* **What you should do**
Please state the number of lines in the entries below where the word "computer" appears. Include nothing else.

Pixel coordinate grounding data
[Start of section]

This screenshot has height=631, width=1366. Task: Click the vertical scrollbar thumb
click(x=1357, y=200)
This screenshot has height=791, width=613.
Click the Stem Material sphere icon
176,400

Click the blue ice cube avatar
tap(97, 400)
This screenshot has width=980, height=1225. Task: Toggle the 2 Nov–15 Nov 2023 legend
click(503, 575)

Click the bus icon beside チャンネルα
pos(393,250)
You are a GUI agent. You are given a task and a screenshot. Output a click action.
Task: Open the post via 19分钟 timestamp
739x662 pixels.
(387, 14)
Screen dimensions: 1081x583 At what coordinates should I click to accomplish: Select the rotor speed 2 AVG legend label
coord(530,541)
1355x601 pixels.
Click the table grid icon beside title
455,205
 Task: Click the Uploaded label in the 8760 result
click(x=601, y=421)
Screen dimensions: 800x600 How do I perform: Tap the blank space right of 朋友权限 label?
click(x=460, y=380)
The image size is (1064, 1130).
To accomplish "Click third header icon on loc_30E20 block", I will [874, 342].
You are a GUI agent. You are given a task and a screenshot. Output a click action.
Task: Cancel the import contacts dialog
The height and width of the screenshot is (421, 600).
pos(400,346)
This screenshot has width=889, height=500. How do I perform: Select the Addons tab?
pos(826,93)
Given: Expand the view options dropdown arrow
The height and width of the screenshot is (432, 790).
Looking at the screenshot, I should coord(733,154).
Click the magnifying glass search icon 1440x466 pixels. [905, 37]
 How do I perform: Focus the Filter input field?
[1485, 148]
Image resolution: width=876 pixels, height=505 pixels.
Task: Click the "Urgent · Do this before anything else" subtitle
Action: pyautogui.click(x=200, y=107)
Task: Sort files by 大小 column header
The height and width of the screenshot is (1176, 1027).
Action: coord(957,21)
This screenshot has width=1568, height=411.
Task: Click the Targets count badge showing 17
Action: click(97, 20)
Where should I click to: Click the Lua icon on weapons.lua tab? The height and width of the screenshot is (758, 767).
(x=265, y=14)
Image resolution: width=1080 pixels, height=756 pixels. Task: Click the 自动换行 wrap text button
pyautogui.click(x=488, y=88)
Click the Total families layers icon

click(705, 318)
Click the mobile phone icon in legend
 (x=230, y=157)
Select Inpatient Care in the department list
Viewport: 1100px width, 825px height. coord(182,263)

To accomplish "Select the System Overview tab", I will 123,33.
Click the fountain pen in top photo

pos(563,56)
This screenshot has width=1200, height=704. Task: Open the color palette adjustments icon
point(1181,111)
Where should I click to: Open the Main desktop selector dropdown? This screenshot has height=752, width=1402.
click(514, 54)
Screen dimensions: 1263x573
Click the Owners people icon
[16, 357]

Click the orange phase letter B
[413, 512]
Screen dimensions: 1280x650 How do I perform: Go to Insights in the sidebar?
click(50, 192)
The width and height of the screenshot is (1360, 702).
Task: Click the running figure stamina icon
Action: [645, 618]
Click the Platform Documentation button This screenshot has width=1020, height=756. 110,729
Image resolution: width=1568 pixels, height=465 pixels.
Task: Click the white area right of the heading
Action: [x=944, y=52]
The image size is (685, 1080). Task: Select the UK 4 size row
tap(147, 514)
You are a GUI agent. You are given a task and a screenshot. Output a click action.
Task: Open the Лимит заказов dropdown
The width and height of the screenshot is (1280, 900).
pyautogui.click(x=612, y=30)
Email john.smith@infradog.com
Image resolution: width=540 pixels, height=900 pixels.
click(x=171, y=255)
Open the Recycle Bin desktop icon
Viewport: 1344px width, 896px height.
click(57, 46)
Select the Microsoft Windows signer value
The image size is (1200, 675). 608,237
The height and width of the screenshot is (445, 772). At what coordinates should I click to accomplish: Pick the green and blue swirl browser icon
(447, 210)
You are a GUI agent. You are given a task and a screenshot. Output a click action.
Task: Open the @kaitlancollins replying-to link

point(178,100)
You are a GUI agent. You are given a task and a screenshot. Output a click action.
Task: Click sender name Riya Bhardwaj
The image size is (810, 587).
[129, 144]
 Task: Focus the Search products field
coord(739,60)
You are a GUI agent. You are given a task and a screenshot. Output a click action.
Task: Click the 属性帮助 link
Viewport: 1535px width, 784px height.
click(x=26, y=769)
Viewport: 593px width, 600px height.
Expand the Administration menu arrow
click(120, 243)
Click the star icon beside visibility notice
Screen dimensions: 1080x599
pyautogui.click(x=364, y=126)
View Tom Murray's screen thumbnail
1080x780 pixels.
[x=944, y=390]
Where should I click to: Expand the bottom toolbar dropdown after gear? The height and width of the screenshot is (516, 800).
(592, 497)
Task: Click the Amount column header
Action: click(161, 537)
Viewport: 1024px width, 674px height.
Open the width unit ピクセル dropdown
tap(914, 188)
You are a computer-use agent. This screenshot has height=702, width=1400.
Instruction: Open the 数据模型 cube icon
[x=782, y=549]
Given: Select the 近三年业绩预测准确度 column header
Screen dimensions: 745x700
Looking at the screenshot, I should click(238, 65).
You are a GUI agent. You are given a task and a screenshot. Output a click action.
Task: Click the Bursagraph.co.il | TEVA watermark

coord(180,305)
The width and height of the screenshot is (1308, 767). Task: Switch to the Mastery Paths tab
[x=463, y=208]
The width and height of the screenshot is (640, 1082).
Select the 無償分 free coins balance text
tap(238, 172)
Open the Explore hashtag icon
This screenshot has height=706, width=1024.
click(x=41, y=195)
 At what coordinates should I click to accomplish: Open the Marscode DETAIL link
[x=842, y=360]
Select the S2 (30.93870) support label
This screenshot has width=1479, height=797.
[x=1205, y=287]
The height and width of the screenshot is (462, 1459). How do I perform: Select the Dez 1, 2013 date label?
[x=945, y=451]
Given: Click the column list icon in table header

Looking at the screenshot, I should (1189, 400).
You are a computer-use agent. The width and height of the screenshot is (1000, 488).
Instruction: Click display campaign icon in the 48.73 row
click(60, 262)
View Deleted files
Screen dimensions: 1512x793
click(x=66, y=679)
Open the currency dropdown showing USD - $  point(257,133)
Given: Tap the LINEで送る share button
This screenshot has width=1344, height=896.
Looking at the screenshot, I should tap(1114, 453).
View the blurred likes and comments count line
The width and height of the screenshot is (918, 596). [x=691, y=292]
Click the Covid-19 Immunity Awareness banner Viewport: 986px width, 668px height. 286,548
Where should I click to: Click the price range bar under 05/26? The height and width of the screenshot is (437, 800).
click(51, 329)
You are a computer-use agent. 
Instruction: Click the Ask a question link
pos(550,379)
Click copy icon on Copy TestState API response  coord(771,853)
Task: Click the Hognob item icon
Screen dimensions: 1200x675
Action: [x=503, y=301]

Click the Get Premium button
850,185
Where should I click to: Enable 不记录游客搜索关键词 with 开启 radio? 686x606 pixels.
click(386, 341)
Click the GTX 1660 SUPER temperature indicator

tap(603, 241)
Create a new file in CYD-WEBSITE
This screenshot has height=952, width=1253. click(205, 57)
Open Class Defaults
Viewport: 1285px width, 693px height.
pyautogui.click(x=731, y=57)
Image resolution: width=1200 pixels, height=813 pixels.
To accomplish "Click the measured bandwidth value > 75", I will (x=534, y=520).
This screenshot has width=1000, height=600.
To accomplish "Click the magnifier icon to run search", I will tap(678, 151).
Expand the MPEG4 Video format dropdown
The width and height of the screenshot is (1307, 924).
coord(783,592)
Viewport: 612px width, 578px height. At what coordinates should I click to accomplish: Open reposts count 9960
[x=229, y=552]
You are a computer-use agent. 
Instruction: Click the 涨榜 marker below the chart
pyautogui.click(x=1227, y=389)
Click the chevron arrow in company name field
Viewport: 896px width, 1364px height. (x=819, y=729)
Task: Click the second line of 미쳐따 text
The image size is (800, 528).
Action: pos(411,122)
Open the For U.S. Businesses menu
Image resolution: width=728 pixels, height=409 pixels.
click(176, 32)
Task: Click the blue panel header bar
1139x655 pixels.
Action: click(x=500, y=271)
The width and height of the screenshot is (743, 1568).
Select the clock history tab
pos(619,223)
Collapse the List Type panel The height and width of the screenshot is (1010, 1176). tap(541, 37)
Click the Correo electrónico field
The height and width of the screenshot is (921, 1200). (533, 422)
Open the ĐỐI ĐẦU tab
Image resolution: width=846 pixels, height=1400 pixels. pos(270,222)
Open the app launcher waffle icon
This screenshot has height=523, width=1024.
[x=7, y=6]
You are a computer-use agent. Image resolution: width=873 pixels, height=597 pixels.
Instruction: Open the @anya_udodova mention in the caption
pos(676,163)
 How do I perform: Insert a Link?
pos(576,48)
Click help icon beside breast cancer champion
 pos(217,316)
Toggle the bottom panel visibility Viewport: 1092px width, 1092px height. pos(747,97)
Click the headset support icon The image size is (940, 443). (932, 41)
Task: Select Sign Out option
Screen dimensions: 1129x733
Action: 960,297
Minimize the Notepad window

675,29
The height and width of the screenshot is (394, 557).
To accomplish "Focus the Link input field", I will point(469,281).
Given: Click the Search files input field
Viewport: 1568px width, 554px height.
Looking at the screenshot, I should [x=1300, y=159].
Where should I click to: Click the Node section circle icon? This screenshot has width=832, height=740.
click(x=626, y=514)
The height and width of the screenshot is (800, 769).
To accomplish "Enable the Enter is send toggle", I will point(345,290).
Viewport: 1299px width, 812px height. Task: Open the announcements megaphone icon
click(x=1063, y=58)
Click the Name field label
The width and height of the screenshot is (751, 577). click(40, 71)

[End of section]

* **Exercise solution**
5